● PROMPT:
Copy out every one of the records below character for character, changing nothing.
---- EXCERPTED RECORDS
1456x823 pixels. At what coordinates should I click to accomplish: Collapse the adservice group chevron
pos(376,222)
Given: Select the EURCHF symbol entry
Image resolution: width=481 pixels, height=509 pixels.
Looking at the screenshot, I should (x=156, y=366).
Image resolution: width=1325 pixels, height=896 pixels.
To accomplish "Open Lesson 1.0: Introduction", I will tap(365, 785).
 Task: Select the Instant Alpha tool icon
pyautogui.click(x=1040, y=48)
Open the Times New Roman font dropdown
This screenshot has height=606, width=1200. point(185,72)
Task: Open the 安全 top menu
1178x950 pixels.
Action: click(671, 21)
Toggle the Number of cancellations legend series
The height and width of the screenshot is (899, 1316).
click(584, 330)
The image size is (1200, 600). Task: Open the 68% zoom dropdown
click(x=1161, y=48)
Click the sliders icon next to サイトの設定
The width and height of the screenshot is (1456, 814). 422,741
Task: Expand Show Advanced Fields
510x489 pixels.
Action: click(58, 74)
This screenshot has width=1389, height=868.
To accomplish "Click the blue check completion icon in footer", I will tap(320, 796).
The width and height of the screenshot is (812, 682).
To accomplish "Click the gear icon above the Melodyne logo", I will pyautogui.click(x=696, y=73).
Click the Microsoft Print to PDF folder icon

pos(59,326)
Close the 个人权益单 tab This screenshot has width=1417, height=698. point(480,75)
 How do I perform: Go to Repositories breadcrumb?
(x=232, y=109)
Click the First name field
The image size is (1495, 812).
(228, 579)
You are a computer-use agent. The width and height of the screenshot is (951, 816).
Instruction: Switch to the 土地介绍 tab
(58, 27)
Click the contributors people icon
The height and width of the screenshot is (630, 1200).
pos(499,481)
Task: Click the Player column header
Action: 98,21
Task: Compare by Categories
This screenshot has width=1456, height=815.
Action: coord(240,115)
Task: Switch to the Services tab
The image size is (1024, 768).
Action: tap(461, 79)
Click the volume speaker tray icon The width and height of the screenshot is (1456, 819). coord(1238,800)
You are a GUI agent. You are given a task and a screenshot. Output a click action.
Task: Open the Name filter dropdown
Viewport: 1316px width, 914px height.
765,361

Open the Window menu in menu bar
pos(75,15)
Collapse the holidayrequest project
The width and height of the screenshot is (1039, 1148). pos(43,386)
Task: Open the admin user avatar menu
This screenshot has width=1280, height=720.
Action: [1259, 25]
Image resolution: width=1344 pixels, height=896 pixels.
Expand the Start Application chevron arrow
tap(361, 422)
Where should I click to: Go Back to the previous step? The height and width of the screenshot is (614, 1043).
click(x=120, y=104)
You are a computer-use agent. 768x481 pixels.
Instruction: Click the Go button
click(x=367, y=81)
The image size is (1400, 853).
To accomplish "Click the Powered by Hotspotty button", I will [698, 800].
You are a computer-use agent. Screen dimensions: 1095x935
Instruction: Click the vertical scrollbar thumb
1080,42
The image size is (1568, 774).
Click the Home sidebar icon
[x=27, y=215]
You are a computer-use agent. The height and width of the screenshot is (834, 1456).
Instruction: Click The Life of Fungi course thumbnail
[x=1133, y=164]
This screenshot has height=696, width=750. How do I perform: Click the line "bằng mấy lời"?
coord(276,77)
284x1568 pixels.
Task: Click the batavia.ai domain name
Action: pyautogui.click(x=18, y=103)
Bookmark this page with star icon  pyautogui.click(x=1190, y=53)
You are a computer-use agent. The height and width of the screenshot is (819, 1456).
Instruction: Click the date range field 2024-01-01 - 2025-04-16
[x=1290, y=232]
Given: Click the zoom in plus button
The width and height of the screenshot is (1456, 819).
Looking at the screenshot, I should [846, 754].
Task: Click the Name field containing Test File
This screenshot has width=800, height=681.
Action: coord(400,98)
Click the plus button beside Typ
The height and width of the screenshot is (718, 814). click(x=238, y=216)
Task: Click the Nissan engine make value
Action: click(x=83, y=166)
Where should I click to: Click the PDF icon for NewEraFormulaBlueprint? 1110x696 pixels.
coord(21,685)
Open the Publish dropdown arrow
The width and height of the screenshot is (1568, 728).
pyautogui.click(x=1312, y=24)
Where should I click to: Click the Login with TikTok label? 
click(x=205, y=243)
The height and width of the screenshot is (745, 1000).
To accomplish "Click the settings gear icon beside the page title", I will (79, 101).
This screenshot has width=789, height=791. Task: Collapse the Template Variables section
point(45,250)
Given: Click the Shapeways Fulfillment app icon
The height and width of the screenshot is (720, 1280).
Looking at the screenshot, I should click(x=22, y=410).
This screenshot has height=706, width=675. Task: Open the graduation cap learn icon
--------
● RESULT OF THIS TASK:
1456x823 pixels. At what coordinates should I click to accomplish: Collapse the adservice group chevron
pos(376,222)
Given: Select the EURCHF symbol entry
Image resolution: width=481 pixels, height=509 pixels.
Looking at the screenshot, I should (x=156, y=366).
Image resolution: width=1325 pixels, height=896 pixels.
To accomplish "Open Lesson 1.0: Introduction", I will tap(365, 785).
 Task: Select the Instant Alpha tool icon
pyautogui.click(x=1040, y=48)
Open the Times New Roman font dropdown
This screenshot has height=606, width=1200. point(185,72)
Task: Open the 安全 top menu
1178x950 pixels.
Action: click(671, 21)
Toggle the Number of cancellations legend series
The height and width of the screenshot is (899, 1316).
click(584, 330)
The image size is (1200, 600). Task: Open the 68% zoom dropdown
click(x=1161, y=48)
Click the sliders icon next to サイトの設定
The width and height of the screenshot is (1456, 814). 422,741
Task: Expand Show Advanced Fields
510x489 pixels.
Action: click(58, 74)
This screenshot has width=1389, height=868.
To accomplish "Click the blue check completion icon in footer", I will tap(320, 796).
The width and height of the screenshot is (812, 682).
To accomplish "Click the gear icon above the Melodyne logo", I will pyautogui.click(x=696, y=73).
Click the Microsoft Print to PDF folder icon

pos(59,326)
Close the 个人权益单 tab This screenshot has width=1417, height=698. point(480,75)
 How do I perform: Go to Repositories breadcrumb?
(x=232, y=109)
Click the First name field
The image size is (1495, 812).
(228, 579)
You are a computer-use agent. The width and height of the screenshot is (951, 816).
Instruction: Switch to the 土地介绍 tab
(58, 27)
Click the contributors people icon
The height and width of the screenshot is (630, 1200).
pos(499,481)
Task: Click the Player column header
Action: 98,21
Task: Compare by Categories
This screenshot has width=1456, height=815.
Action: coord(240,115)
Task: Switch to the Services tab
The image size is (1024, 768).
Action: tap(461, 79)
Click the volume speaker tray icon The width and height of the screenshot is (1456, 819). coord(1238,800)
You are a GUI agent. You are given a task and a screenshot. Output a click action.
Task: Open the Name filter dropdown
Viewport: 1316px width, 914px height.
765,361

Open the Window menu in menu bar
pos(75,15)
Collapse the holidayrequest project
The width and height of the screenshot is (1039, 1148). pos(43,386)
Task: Open the admin user avatar menu
This screenshot has width=1280, height=720.
Action: [1259, 25]
Image resolution: width=1344 pixels, height=896 pixels.
Expand the Start Application chevron arrow
tap(361, 422)
Where should I click to: Go Back to the previous step? The height and width of the screenshot is (614, 1043).
click(x=120, y=104)
You are a computer-use agent. 768x481 pixels.
Instruction: Click the Go button
click(x=367, y=81)
The image size is (1400, 853).
To accomplish "Click the Powered by Hotspotty button", I will [698, 800].
You are a computer-use agent. Screen dimensions: 1095x935
Instruction: Click the vertical scrollbar thumb
1080,42
The image size is (1568, 774).
Click the Home sidebar icon
[x=27, y=215]
You are a computer-use agent. The height and width of the screenshot is (834, 1456).
Instruction: Click The Life of Fungi course thumbnail
[x=1133, y=164]
This screenshot has height=696, width=750. How do I perform: Click the line "bằng mấy lời"?
coord(276,77)
284x1568 pixels.
Task: Click the batavia.ai domain name
Action: pyautogui.click(x=18, y=103)
Bookmark this page with star icon  pyautogui.click(x=1190, y=53)
You are a computer-use agent. The height and width of the screenshot is (819, 1456).
Instruction: Click the date range field 2024-01-01 - 2025-04-16
[x=1290, y=232]
Given: Click the zoom in plus button
The width and height of the screenshot is (1456, 819).
Looking at the screenshot, I should [846, 754].
Task: Click the Name field containing Test File
This screenshot has width=800, height=681.
Action: coord(400,98)
Click the plus button beside Typ
The height and width of the screenshot is (718, 814). click(x=238, y=216)
Task: Click the Nissan engine make value
Action: click(x=83, y=166)
Where should I click to: Click the PDF icon for NewEraFormulaBlueprint? 1110x696 pixels.
coord(21,685)
Open the Publish dropdown arrow
The width and height of the screenshot is (1568, 728).
pyautogui.click(x=1312, y=24)
Where should I click to: Click the Login with TikTok label? 
click(x=205, y=243)
The height and width of the screenshot is (745, 1000).
To accomplish "Click the settings gear icon beside the page title", I will (79, 101).
This screenshot has width=789, height=791. Task: Collapse the Template Variables section
point(45,250)
Given: Click the Shapeways Fulfillment app icon
The height and width of the screenshot is (720, 1280).
Looking at the screenshot, I should click(x=22, y=410).
This screenshot has height=706, width=675. Task: Open the graduation cap learn icon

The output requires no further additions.